▶ TASK
Render the lines below as a Markdown table with the columns Row and Line, numbering each row in order and omitting any blank lines.

START EXTRACTED RECORDS

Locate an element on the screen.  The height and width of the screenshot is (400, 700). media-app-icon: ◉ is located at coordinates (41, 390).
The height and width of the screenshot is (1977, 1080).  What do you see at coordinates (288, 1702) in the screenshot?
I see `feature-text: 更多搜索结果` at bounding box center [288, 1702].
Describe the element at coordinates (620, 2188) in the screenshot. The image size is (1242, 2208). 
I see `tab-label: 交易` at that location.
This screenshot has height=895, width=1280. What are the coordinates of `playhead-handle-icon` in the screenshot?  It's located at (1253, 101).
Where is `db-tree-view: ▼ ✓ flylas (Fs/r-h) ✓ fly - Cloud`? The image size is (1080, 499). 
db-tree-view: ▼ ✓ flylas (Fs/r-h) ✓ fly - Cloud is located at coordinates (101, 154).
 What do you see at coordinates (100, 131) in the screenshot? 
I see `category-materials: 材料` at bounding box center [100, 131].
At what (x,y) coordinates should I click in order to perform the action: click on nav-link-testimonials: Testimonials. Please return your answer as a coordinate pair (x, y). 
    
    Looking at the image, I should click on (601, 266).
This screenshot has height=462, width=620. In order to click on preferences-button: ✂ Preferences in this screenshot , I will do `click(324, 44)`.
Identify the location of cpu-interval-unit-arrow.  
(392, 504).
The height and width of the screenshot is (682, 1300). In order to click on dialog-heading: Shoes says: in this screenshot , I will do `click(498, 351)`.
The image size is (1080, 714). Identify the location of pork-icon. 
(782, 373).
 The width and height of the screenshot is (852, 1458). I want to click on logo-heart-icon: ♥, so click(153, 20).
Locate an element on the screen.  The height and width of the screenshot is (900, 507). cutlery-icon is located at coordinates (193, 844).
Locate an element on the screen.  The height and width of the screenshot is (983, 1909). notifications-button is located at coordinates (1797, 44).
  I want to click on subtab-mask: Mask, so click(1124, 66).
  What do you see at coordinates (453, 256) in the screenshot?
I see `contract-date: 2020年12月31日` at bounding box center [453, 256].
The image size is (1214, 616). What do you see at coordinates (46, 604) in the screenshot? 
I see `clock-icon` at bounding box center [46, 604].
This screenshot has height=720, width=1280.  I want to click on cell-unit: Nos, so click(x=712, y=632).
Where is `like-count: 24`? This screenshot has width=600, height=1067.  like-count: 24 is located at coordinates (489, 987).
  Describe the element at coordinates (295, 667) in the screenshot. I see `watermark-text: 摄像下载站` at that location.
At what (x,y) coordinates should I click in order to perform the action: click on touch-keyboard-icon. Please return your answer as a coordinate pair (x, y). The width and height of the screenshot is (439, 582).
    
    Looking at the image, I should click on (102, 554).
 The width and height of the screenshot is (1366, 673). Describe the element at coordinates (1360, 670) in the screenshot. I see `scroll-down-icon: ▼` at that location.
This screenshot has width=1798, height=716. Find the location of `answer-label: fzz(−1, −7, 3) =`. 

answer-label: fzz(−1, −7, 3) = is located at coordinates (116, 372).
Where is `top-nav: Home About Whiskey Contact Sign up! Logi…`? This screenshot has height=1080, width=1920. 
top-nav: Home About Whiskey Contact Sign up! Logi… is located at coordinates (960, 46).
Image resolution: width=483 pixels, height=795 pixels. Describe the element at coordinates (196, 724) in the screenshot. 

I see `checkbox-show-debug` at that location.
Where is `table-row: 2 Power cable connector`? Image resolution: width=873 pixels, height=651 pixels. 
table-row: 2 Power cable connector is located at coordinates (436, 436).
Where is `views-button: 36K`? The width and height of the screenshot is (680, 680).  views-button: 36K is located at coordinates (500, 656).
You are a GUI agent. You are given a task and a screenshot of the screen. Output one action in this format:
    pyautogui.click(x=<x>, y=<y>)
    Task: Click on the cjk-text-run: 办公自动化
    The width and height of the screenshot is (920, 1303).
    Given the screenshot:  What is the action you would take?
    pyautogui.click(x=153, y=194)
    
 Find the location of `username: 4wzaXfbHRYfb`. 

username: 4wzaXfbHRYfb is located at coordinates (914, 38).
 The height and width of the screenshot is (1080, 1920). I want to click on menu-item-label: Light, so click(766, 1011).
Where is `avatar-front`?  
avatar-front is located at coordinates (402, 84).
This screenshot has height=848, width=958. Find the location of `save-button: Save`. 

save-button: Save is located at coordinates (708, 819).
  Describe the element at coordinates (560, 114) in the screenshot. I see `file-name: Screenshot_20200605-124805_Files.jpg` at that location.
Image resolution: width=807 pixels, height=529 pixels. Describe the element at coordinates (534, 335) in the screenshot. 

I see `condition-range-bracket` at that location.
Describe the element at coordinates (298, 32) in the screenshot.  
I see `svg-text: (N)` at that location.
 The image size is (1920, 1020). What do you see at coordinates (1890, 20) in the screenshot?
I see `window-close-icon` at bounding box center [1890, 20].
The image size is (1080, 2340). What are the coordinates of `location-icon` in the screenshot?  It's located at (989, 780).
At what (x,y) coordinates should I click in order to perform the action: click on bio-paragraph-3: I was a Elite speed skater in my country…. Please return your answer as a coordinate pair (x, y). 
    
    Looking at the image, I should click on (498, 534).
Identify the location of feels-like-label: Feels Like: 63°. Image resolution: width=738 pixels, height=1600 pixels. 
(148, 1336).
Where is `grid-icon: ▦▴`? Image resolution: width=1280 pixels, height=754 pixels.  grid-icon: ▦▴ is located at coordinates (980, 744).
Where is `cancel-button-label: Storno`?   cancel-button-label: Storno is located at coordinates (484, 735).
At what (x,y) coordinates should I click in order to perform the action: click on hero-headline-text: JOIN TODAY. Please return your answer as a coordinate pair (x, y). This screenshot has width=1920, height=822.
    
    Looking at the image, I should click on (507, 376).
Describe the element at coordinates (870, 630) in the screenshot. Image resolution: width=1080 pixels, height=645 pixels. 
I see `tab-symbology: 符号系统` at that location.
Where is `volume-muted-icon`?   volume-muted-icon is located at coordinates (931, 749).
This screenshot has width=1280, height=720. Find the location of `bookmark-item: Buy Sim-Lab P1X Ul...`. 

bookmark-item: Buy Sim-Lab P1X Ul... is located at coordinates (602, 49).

END EXTRACTED RECORDS

▶ OUTPUT
| Row | Line |
|---|---|
| 1 | Locate an element on the screen.  The height and width of the screenshot is (400, 700). media-app-icon: ◉ is located at coordinates (41, 390). |
| 2 | The height and width of the screenshot is (1977, 1080).  What do you see at coordinates (288, 1702) in the screenshot? |
| 3 | I see `feature-text: 更多搜索结果` at bounding box center [288, 1702]. |
| 4 | Describe the element at coordinates (620, 2188) in the screenshot. The image size is (1242, 2208).  |
| 5 | I see `tab-label: 交易` at that location. |
| 6 | This screenshot has height=895, width=1280. What are the coordinates of `playhead-handle-icon` in the screenshot?  It's located at (1253, 101). |
| 7 | Where is `db-tree-view: ▼ ✓ flylas (Fs/r-h) ✓ fly - Cloud`? The image size is (1080, 499).  |
| 8 | db-tree-view: ▼ ✓ flylas (Fs/r-h) ✓ fly - Cloud is located at coordinates (101, 154). |
| 9 |  What do you see at coordinates (100, 131) in the screenshot?  |
| 10 | I see `category-materials: 材料` at bounding box center [100, 131]. |
| 11 | At what (x,y) coordinates should I click in order to perform the action: click on nav-link-testimonials: Testimonials. Please return your answer as a coordinate pair (x, y).  |
| 12 |     Looking at the image, I should click on (601, 266). |
| 13 | This screenshot has height=462, width=620. In order to click on preferences-button: ✂ Preferences in this screenshot , I will do `click(324, 44)`. |
| 14 | Identify the location of cpu-interval-unit-arrow.   |
| 15 | (392, 504). |
| 16 | The height and width of the screenshot is (682, 1300). In order to click on dialog-heading: Shoes says: in this screenshot , I will do `click(498, 351)`. |
| 17 | The image size is (1080, 714). Identify the location of pork-icon.  |
| 18 | (782, 373). |
| 19 |  The width and height of the screenshot is (852, 1458). I want to click on logo-heart-icon: ♥, so click(153, 20). |
| 20 | Locate an element on the screen.  The height and width of the screenshot is (900, 507). cutlery-icon is located at coordinates (193, 844). |
| 21 | Locate an element on the screen.  The height and width of the screenshot is (983, 1909). notifications-button is located at coordinates (1797, 44). |
| 22 |   I want to click on subtab-mask: Mask, so click(1124, 66). |
| 23 |   What do you see at coordinates (453, 256) in the screenshot? |
| 24 | I see `contract-date: 2020年12月31日` at bounding box center [453, 256]. |
| 25 | The image size is (1214, 616). What do you see at coordinates (46, 604) in the screenshot?  |
| 26 | I see `clock-icon` at bounding box center [46, 604]. |
| 27 | This screenshot has height=720, width=1280.  I want to click on cell-unit: Nos, so click(x=712, y=632). |
| 28 | Where is `like-count: 24`? This screenshot has width=600, height=1067.  like-count: 24 is located at coordinates (489, 987). |
| 29 |   Describe the element at coordinates (295, 667) in the screenshot. I see `watermark-text: 摄像下载站` at that location. |
| 30 | At what (x,y) coordinates should I click in order to perform the action: click on touch-keyboard-icon. Please return your answer as a coordinate pair (x, y). The width and height of the screenshot is (439, 582). |
| 31 |     Looking at the image, I should click on (102, 554). |
| 32 |  The width and height of the screenshot is (1366, 673). Describe the element at coordinates (1360, 670) in the screenshot. I see `scroll-down-icon: ▼` at that location. |
| 33 | This screenshot has width=1798, height=716. Find the location of `answer-label: fzz(−1, −7, 3) =`.  |
| 34 | answer-label: fzz(−1, −7, 3) = is located at coordinates (116, 372). |
| 35 | Where is `top-nav: Home About Whiskey Contact Sign up! Logi…`? This screenshot has height=1080, width=1920.  |
| 36 | top-nav: Home About Whiskey Contact Sign up! Logi… is located at coordinates (960, 46). |
| 37 | Image resolution: width=483 pixels, height=795 pixels. Describe the element at coordinates (196, 724) in the screenshot.  |
| 38 | I see `checkbox-show-debug` at that location. |
| 39 | Where is `table-row: 2 Power cable connector`? Image resolution: width=873 pixels, height=651 pixels.  |
| 40 | table-row: 2 Power cable connector is located at coordinates (436, 436). |
| 41 | Where is `views-button: 36K`? The width and height of the screenshot is (680, 680).  views-button: 36K is located at coordinates (500, 656). |
| 42 | You are a GUI agent. You are given a task and a screenshot of the screen. Output one action in this format: |
| 43 |     pyautogui.click(x=<x>, y=<y>) |
| 44 |     Task: Click on the cjk-text-run: 办公自动化 |
| 45 |     The width and height of the screenshot is (920, 1303). |
| 46 |     Given the screenshot:  What is the action you would take? |
| 47 |     pyautogui.click(x=153, y=194) |
| 48 |  Find the location of `username: 4wzaXfbHRYfb`.  |
| 49 | username: 4wzaXfbHRYfb is located at coordinates (914, 38). |
| 50 |  The height and width of the screenshot is (1080, 1920). I want to click on menu-item-label: Light, so click(766, 1011). |
| 51 | Where is `avatar-front`?   |
| 52 | avatar-front is located at coordinates (402, 84). |
| 53 | This screenshot has height=848, width=958. Find the location of `save-button: Save`.  |
| 54 | save-button: Save is located at coordinates (708, 819). |
| 55 |   Describe the element at coordinates (560, 114) in the screenshot. I see `file-name: Screenshot_20200605-124805_Files.jpg` at that location. |
| 56 | Image resolution: width=807 pixels, height=529 pixels. Describe the element at coordinates (534, 335) in the screenshot.  |
| 57 | I see `condition-range-bracket` at that location. |
| 58 | Describe the element at coordinates (298, 32) in the screenshot.   |
| 59 | I see `svg-text: (N)` at that location. |
| 60 |  The image size is (1920, 1020). What do you see at coordinates (1890, 20) in the screenshot? |
| 61 | I see `window-close-icon` at bounding box center [1890, 20]. |
| 62 | The image size is (1080, 2340). What are the coordinates of `location-icon` in the screenshot?  It's located at (989, 780). |
| 63 | At what (x,y) coordinates should I click in order to perform the action: click on bio-paragraph-3: I was a Elite speed skater in my country…. Please return your answer as a coordinate pair (x, y).  |
| 64 |     Looking at the image, I should click on (498, 534). |
| 65 | Identify the location of feels-like-label: Feels Like: 63°. Image resolution: width=738 pixels, height=1600 pixels.  |
| 66 | (148, 1336). |
| 67 | Where is `grid-icon: ▦▴`? Image resolution: width=1280 pixels, height=754 pixels.  grid-icon: ▦▴ is located at coordinates (980, 744). |
| 68 | Where is `cancel-button-label: Storno`?   cancel-button-label: Storno is located at coordinates (484, 735). |
| 69 | At what (x,y) coordinates should I click in order to perform the action: click on hero-headline-text: JOIN TODAY. Please return your answer as a coordinate pair (x, y). This screenshot has width=1920, height=822. |
| 70 |     Looking at the image, I should click on (507, 376). |
| 71 | Describe the element at coordinates (870, 630) in the screenshot. Image resolution: width=1080 pixels, height=645 pixels.  |
| 72 | I see `tab-symbology: 符号系统` at that location. |
| 73 | Where is `volume-muted-icon`?   volume-muted-icon is located at coordinates (931, 749). |
| 74 | This screenshot has width=1280, height=720. Find the location of `bookmark-item: Buy Sim-Lab P1X Ul...`.  |
| 75 | bookmark-item: Buy Sim-Lab P1X Ul... is located at coordinates (602, 49). |